Los niños nos dan miedo. Miedo a que les pase algo, porque son débiles, un poco lerdos y fáciles de engañar y están expuestos a toda clase de peligros (todo el catálogo de los amenazas tradicionales de los cuentos de hadas más alguna que otra moderna). Y miedo también a ellos mismos porque son criaturas misteriosas en estado de flujo, de potenciales insospechados que cambian día a día, personalidades en construcción que tras su mirada inocente esconden un manipulador tiránico que obedece a instintos primarios anteriores a la civilización.
El cine de terror los ha empleado a menudo como víctimas o verdugos y un poco de cada cosa hay en El orfanato. Que es una película de género (terror gótico, lo llaman) y lo que hace lo hace bastante bien, pero lo de trabajar los géneros tiene el inconveniente de dejarte especialmente expuesto a las comparaciones con obras precedentes. Más te vale entonces tener algún as en la manga, porque los grandes relatos de género no se limitan a articular con corrección gramatical el vocabulario existente, sino que lo enriquecen y expanden, fuerzan las fronteras del lenguaje preestablecido y conquistan nuevos espacios que otros se apresuran a colonizar (véase como, en cuanto al tema fantasmas, el género aún sigue viviendo de las rentas de El sexto sentido).
El orfanato es una variación ingeniosa sobre un buen número de motivos clásicos (el caserón gótico, los niños fantasmas, la medium de Poltergeist, el saco en la cabeza del hombre elefante...), protagonizada por personajes convincentes, bien construidos y con los que es fácil empatizar (estupenda Belén Rueda, madre sufridora, asustada, fuerte e intensa, bien el niño, creíble y digno Fernando Cayo como el marido), tiene ideas, muchas y algunas bastante buenas, y (detalle importante) da bastante miedo cuando tiene que darlo, pero le falta el ingrediente secreto que la haga especial.

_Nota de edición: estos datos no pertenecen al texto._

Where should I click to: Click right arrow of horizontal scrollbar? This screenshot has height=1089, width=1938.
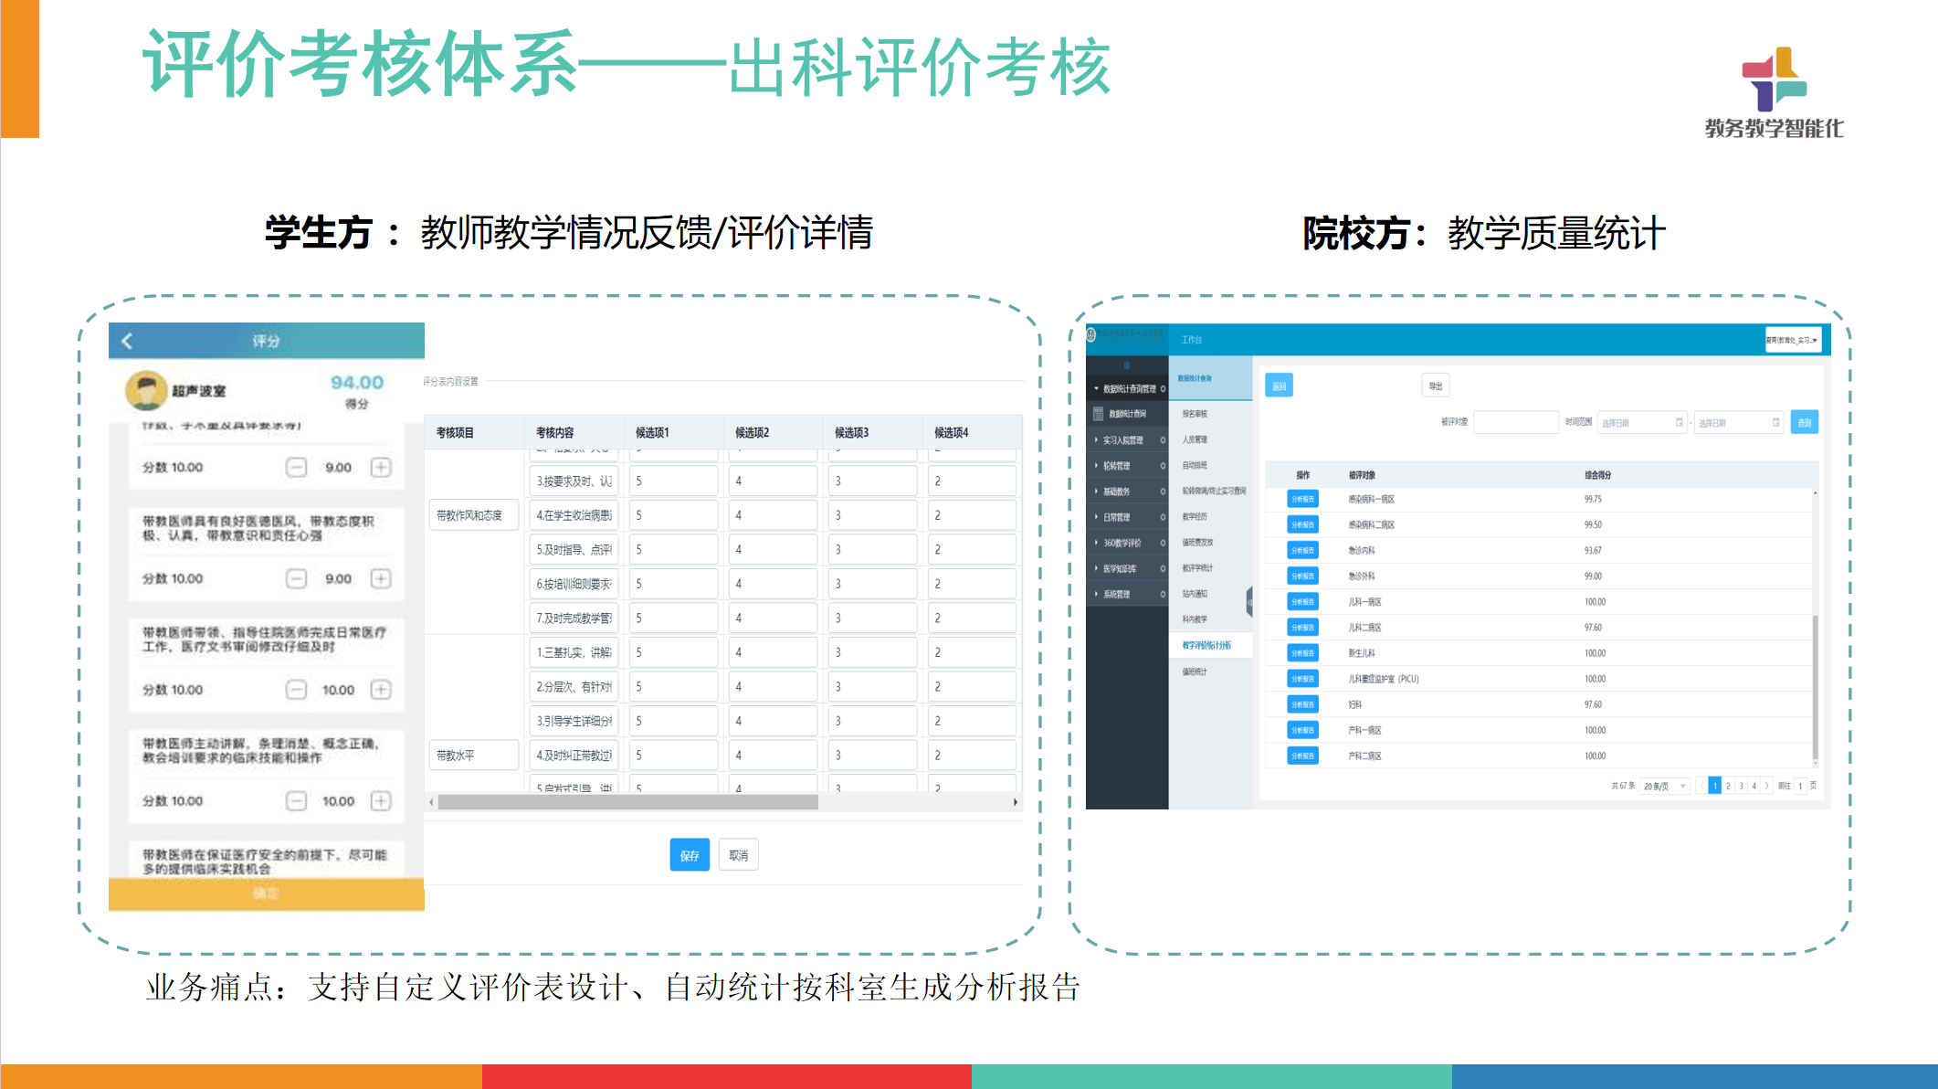click(x=1015, y=802)
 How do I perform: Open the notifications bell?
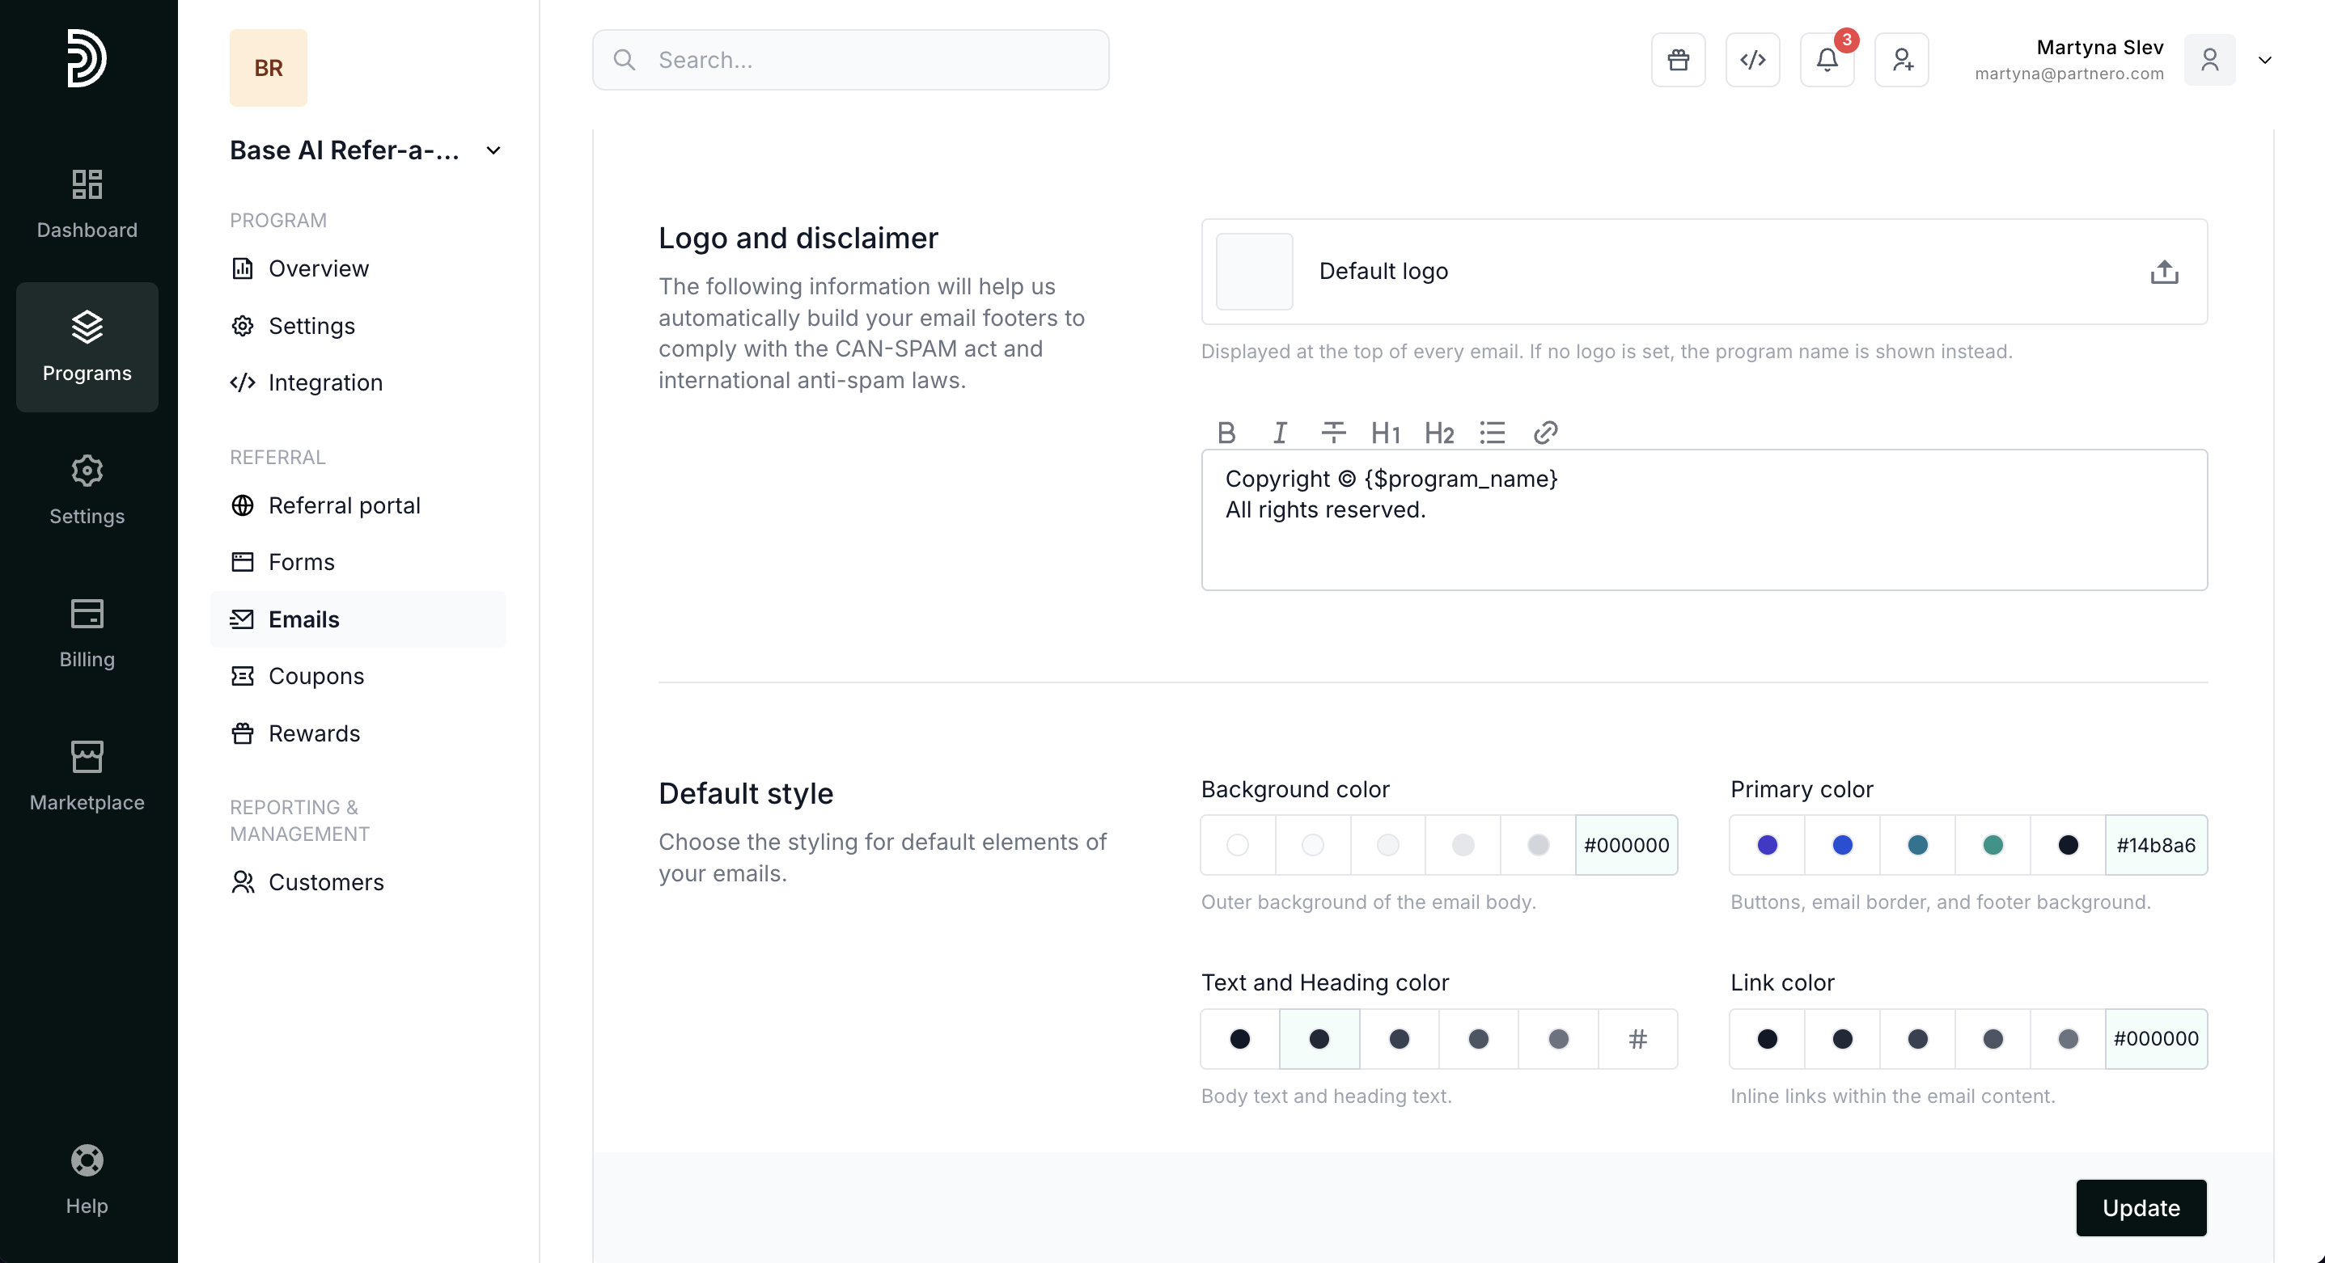(x=1827, y=60)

Película de modestas ambiciones, para nada la típica aspirante a premio en la que le ha convertido la academia del cine español, esa falta de pretensiones también juega a su favor; uno se relaja y empieza a subestimarla y de pronto ataca con una escena brillante o la trama hace un quiebro hitchcockiano inesperado. Y si en algún momento toma cierto aliento poético que parece querer ir un poco más allá, esa chispa nunca acaba de prender y lo que se impone es la habilidad del mecanismo. Producida por Guillermo del Toro (pero muy inferior a cualquiera de las propias), es la ópera prima del guionista Sergio Sánchez (no confundirlo, tal como hice yo en su día, con el crítico de Fotogramas) y del director Juan Antonio Bayona, un poco de bisoñez se les nota: la dirección es algo irregular, funcional tirando a invisible, y el guión canta bastante a taller de escritura hollywoodiense, no precisamente en el sentido de filtros de color de rosa sino en la carpintería reforzada de su construcción, donde no hay una palabra de sobra ni puntada sin hilo, uno de esos guiones pensadísimos, llenos de ecos interiores y donde cada momento clave tiene un preludio en alguna escena anterior. Lo cual hace todavía más llamativos ciertos tremendos agujeros en la trama, completamente inexplicables... Pero se trata de una película inofensiva y simpática y no tiene sentido ensañarse pasándola por el colador del análisis racional. Lo mejor, sin duda, la intervención de Geraldine Chaplin y la última aparición de la señora Benigna (eso sí que no me lo esperaba).